The man fakes a loud laugh. "Ha. It's not the eyepatch. It's your build, color, weight, height. You don't look like many other people."

Creepy. "You seem to know a lot about me," I say, blaster still pointed square at the cat's chest. "And I don't know anything about you."

The panther clears his throat. "If you're asking who I am, I am a lot of things. Investment banker, expert technician, expert pilot, and a sort of freelance mercenary. My name is Panther Caroso."

"Panther?" I laugh. "You have shit parents."

"Apparently, so do you."

He grins, and I just ignore it. "You said you were contracted to kill me?"

"I never said that I wanted to kill you," he says, raising his empty hand to his chest. "No. Rather, a lot of others want you dead. There's a certain well-known criminal organization that is a bit annoyed with your space station in Meteo and would prefer to see you dead."

"If you don't want to kill me, mind explaining why you pointed a gun to my back?"

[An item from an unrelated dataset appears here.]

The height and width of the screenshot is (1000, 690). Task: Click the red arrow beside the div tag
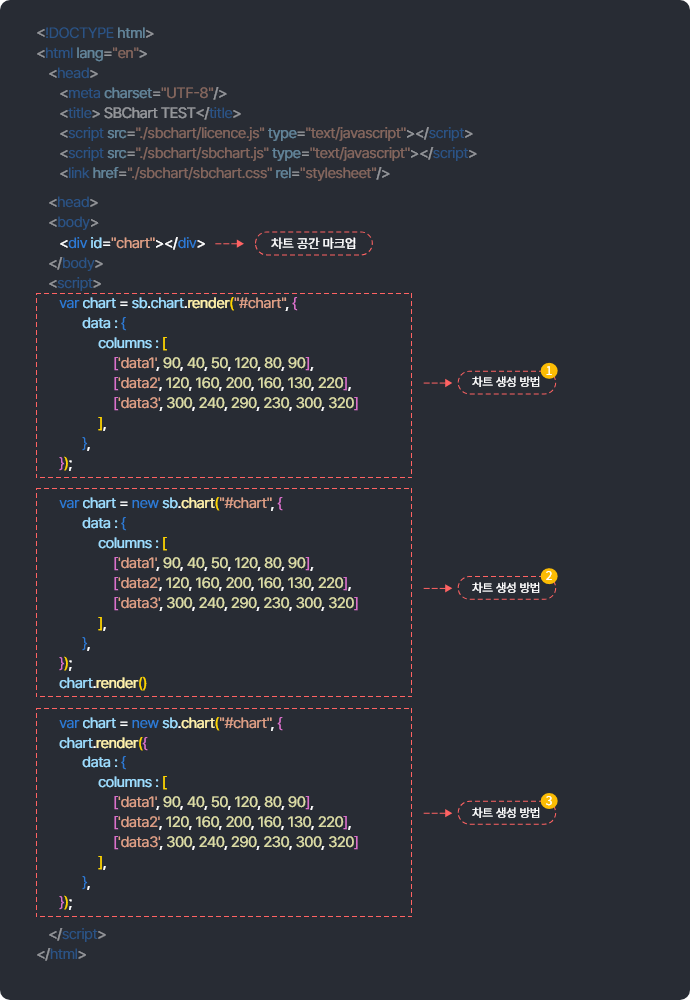pyautogui.click(x=230, y=244)

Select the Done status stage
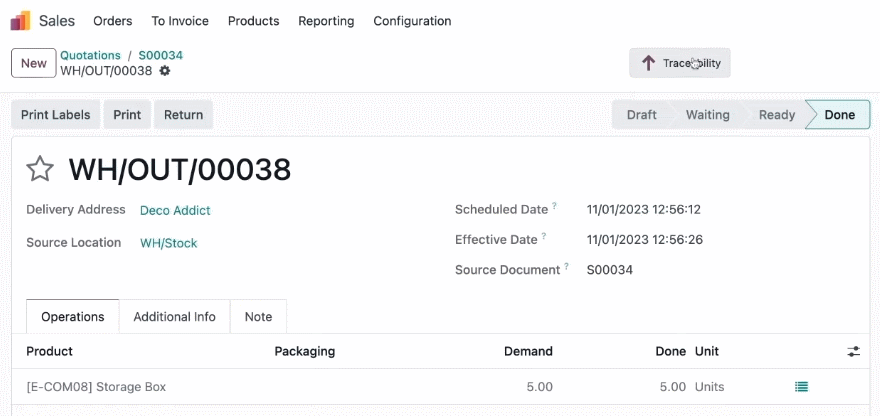pyautogui.click(x=838, y=115)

Panther keeps his gaze on me, his face not changing, but I notice his tail quiver for a split second. Then he says, "Let's drop our weapons."

Any other day I would have scoffed at the rather obvious attempt at my life, but it seemed that Panther wouldn't have taken the chance to kill me. Maybe it was something in his voice. Maybe it was the fact that he could have shot me in the bar rather than invited me to chase him. Maybe I was being dumb. Regardless, I lower my blaster, and he drops his to the ground with a clank.

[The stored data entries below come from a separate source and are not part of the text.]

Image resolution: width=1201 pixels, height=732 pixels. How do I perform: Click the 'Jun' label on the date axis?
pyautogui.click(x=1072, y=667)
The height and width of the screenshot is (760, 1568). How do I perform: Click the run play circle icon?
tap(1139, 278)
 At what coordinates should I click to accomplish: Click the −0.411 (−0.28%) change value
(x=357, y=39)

I place my blaster in my holster, enjoying this moment of dominance over the now weaponless Panther. "Explain yourself," I say.

"Frankly, I couldn't think of any other way to contact the great Lord O'Donnell," he says, lacing his last words with sarcasm. "And I needed some way of proving my worth."

"Proving your worth?"

"I want to join Star Wolf."

I almost laughed, but the man's lips were pursed and his arms crossed, as if he was demanding the position. It wasn't the first time I've heard the proposition, except it's usually the thugs in Sargasso who ask to join the upper ranks with Leon and me, and I usually send them off, tail between their legs. Panther didn't look as if he'd accept no for an answer, and to be fair, I do need another pilot on the team to manage things.

Still, like hell I'll just agree. "No," I say, reaching for my blaster again. "You didn't seriously expect to come on board that easily?"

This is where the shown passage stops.